As always, political dynamics also will demand attention in the coming months.  The Congressional power shift will bring new checks on President Donald Trump’s trade approach, including possible legislation to curtail White House usage of the national security argument (section 232 of the 1974 Trade Act) to unilaterally enact tariffs.  The heat is likely to turn up regarding fiscal policy, as fiscal deficits and the national debt rise in the wake of the corporate tax cuts.  (President Trump has suggested a 5% across the board spending cut.)  Abroad, the clock will tick ever more loudly on the Brexit March 29th deadline.  Resolution seems a lot less likely than some variety of can-kicks and a chance of a new referendum.  And on October 31st, Mario Draghi’s eight-year single term as European Central Bank head ends.  His “whatever it takes” 2012 statement reassured markets for years, and a hardliner successor, which is very possible, could challenge investor mind-sets.

While we’ve suffered a major sell-off, our view is to stay invested and rebalance on the weakness, following the recommended positioning put forward in October. Tactically, we remain moderately underweight long-only equity, and recent shifts have been made to dial back sector exposure (specifically, real estate and MLPs) given the lateness of the economic cycle.  The increased bond allocation includes managers with the flexibility and demonstrated talent to navigate the current volatility, being opportunistic or defensive based on perceptions of the rate cycle, credit conditions, and the relative appeal of currencies. 

During difficult markets, and at all times, it is helpful to keep the longer-term context in mind.  Using U.S. indices, a 50/50 stock/bond portfolio has not posted a negative annual return over a calendar five-year period from 1950 through the end of 2018 -- 64 observations running.  This is also true of all five of our guideline portfolios, allocations ranging from effectively 90/10 stock/bond to 20/80 stock/bond, over the nine calendar five-year periods since their 2006 launch through 2018.  Interestingly, either stocks or bonds alone has in fact gone moderately negative in a five-year period, which speaks to the power of diversification.  We certainly maintain adherence to that principle.

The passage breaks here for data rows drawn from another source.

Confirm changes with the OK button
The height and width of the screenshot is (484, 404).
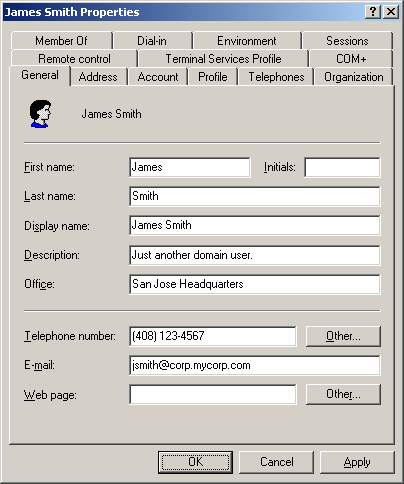[195, 462]
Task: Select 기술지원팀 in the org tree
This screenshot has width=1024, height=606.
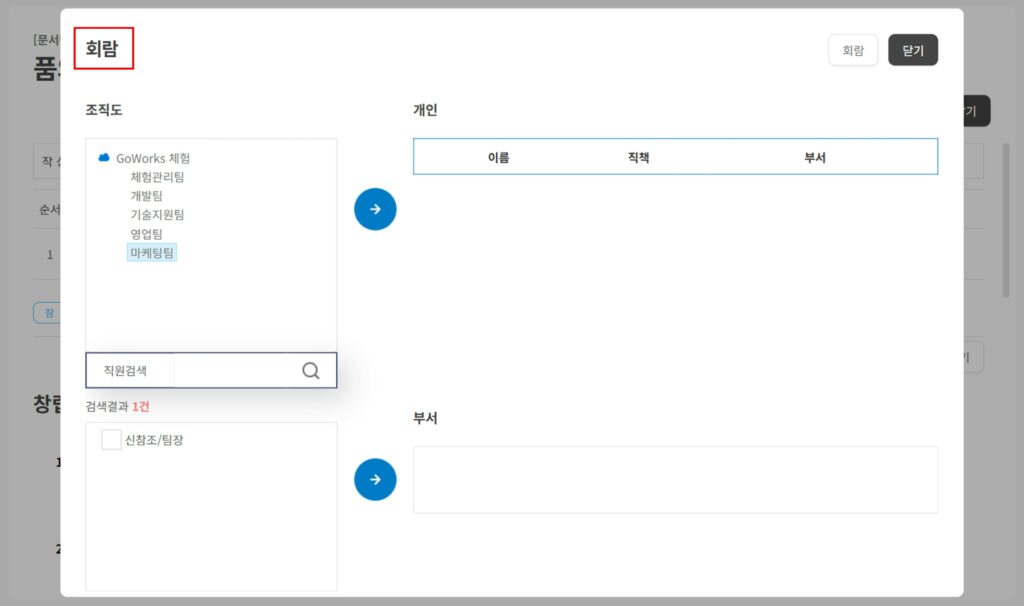Action: point(157,215)
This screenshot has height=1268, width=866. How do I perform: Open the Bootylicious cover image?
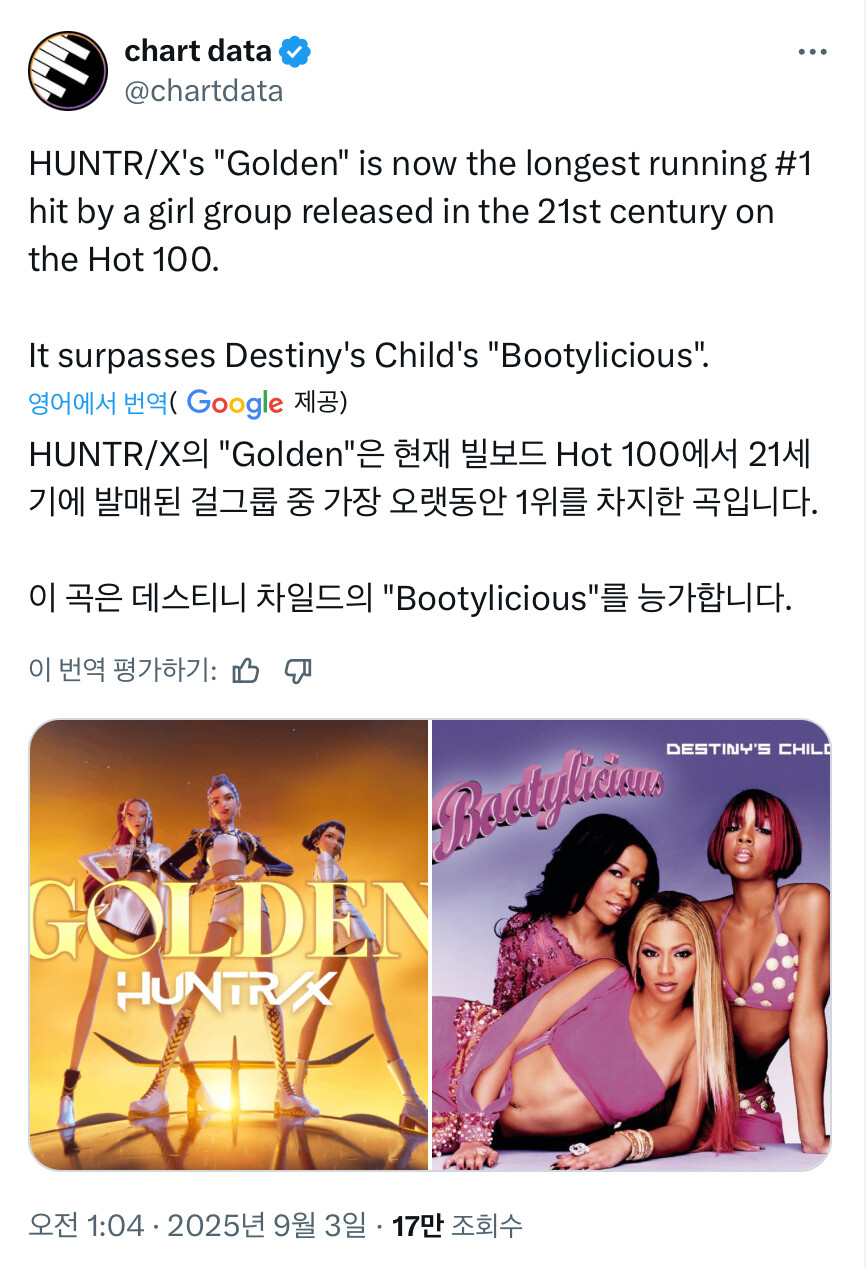point(631,945)
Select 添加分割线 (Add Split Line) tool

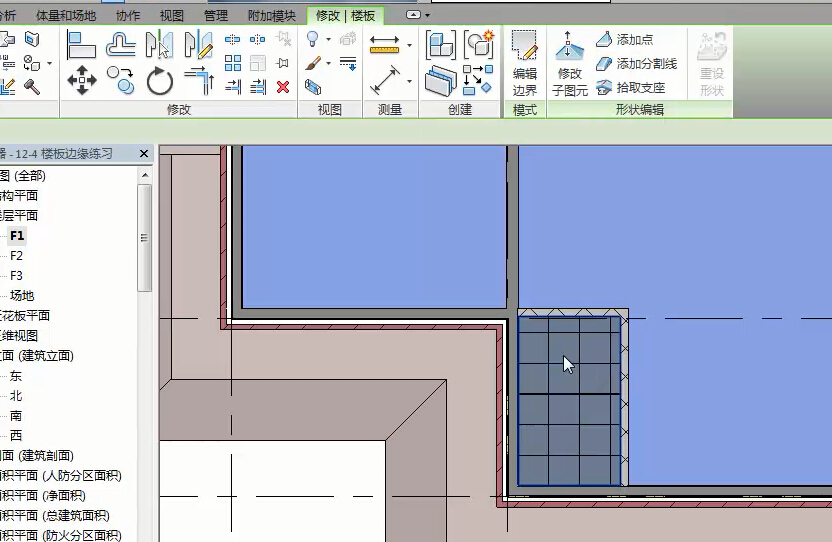[x=636, y=64]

Markets notwithstanding, we hope the holidays treated you well.  As always, but certainly during times of elevated worry, please feel free to contact any of us on the investment team.


David S. Beckwith, CFA

Managing Director & Chief Investment Officer


This letter may include forward-looking statements.  All statements other than statements of historical fact are forward-looking statements (including words such as “believe,” “estimate,” “anticipate,” “may,” “will,” “should,” and “expect”).  Although we believe that the expectations reflected in such forward-looking statements are reasonable, we can give no assurance that such expectations will prove to be correct.  Various factors could cause actual results or performance to differ materially from those discussed in such forward-looking statements.